## 2026 EY AI & Data Challenge - Landsat Data Extraction Notebook

This notebook demonstrates Landsat data extraction and the creation of an output file to be used by the benchmark notebook. The baseline data is [Landsat Collection 2 Level 2](https://planetarycomputer.microsoft.com/dataset/landsat-c2-l2) data from the MS Planetary Computer catalog.

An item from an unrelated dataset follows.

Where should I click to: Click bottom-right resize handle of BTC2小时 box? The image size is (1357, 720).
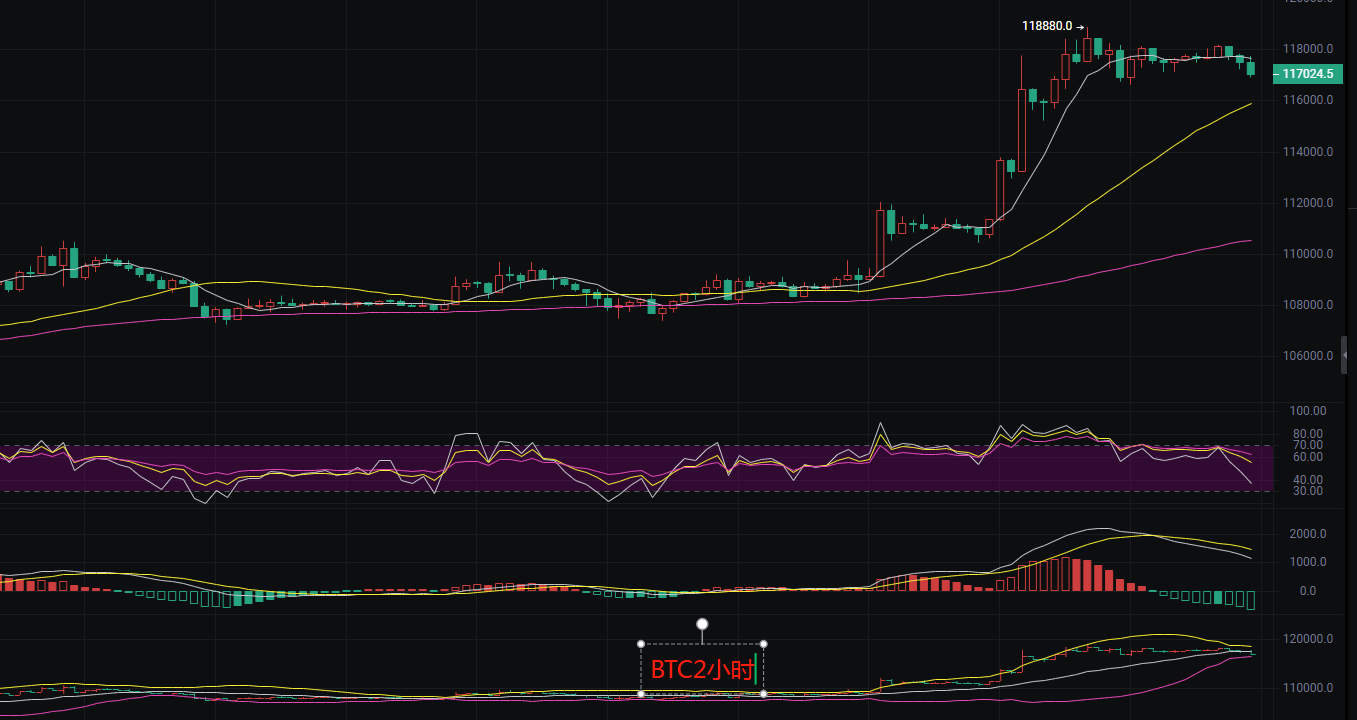[x=764, y=693]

**Caution**... This notebook requires significant execution time as there are 9,319 data points (unique locations and times) used for data extraction from the Landsat archive. The code takes about 7 hours to run to completion on a typical laptop computer with a typical internet connection. Lower execution times are likely possible with optimization of the data extraction process and the use of cloud computing services.


### Load In Dependencies
The following code installs the required Python libraries (found in the requirements.txt file) in the Snowflake environment to allow successful execution of the remaining notebook code. After running this code for the first time, it is required to ‚Äúrestart‚Äù the kernal so the Python libraries are available in the environment. This is done by selecting the ‚ÄúConnected‚Äù menu above the notebook (next to ‚ÄúRun all‚Äù) and selecting the ‚Äúrestart kernal‚Äù link. Subsequent runs of the notebook do not require this ‚Äúrestart‚Äù process. 

In [None]:
!pip install uv
!uv pip install  -r requirements.txt 

In [1]:
import snowflake
from snowflake.snowpark.context import get_active_session
session = get_active_session()

import warnings
warnings.filterwarnings("ignore")

# Data manipulation and analysis
import numpy as np
import pandas as pd

# Planetary Computer tools for STAC API access and authentication
import pystac_client
import planetary_computer as pc
from odc.stac import stac_load
from pystac.extensions.eo import EOExtension as eo

from datetime import date
from tqdm import tqdm
import os
import time
import re

tqdm.pandas()  

### Extracting Landsat Data Using API Calls

The API-based method allows us to efficiently access **Landsat** data for specific coordinates and time periods, ensuring scalability and reproducibility of the process.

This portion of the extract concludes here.